Article

Job Satisfaction of Program Directors in Radiology: A Survey of Current Program Directors

Department of Radiology, Monmouth Medical Center, 300 2nd Ave, Long Branch, NJ 07740.
American Journal of Roentgenology (Impact Factor: 2.73). 02/2013; 200(2):238-47. DOI: 10.2214/AJR.11.7588
Source: PubMed

ABSTRACT

Informal conversations and anecdotal evidence suggest that the job turnover rate among radiology residency program directors is disproportionately high.

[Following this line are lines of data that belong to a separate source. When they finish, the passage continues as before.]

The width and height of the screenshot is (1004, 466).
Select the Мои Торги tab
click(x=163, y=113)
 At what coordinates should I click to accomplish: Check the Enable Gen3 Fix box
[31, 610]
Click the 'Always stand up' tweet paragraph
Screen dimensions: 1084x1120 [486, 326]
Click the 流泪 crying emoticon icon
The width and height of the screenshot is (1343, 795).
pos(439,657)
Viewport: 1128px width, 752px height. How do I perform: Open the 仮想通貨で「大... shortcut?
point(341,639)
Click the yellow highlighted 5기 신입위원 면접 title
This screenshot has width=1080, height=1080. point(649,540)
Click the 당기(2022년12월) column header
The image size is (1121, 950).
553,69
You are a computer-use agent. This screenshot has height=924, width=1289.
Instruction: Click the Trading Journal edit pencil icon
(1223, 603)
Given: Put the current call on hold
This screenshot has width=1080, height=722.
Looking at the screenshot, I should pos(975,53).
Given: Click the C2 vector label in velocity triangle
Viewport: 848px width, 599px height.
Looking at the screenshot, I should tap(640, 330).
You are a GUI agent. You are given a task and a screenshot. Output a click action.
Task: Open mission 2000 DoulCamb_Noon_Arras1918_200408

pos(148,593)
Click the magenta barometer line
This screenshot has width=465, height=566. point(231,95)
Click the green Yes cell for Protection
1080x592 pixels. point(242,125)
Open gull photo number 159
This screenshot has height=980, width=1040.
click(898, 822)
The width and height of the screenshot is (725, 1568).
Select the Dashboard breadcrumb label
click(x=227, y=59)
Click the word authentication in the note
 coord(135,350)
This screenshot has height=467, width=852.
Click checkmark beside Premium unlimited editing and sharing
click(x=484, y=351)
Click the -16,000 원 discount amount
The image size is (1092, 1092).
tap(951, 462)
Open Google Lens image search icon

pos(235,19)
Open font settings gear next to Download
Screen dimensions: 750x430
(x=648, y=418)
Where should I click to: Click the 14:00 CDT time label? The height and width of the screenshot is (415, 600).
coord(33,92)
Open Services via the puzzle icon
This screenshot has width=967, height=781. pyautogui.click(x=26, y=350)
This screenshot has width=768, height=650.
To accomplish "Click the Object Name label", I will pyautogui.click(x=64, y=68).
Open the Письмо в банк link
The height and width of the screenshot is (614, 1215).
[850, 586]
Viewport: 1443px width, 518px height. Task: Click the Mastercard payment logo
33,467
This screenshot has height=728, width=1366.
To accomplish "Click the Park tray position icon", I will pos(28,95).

The purpose of our study was to assess the characteristics of current program directors and determine factors that may be affecting overall job satisfaction and job turnover rate.
A survey that combined facet-specific measurements and global assessment was sent to current program directors in Accreditation Council for Graduate Medical Education (ACGME)-approved diagnostic radiology programs. An optional free response section was included. Results were collected over 4 weeks.
Most of the program directors responded. The mean tenure of current program directors was 6.9 ± 6.7 years (range, 0.5-30 years). Fifty-three percent rated global job satisfaction high, and 6% reported low satisfaction. Sixty-four percent of the respondents were not considering resignation, compared with 13% who were definitely resigning. Program directors in larger programs reported a higher level of satisfaction. Positive interactions with residents and feeling valued by colleagues increased job satisfaction. The greatest source of dissatisfaction from all respondents seemed to be ACGME regulations, which were considered excessive and to change too frequently. The changing format of the board examination and structure of a residency were not the major factors in determining job satisfaction.
The job satisfaction rate among current program directors is high, likely owing to feelings of fulfillment in working with residents and feeling valued by colleagues. The major source of dissatisfaction appears to stem from ACGME oversight, which is perceived as excessive and having requirements that change too frequently.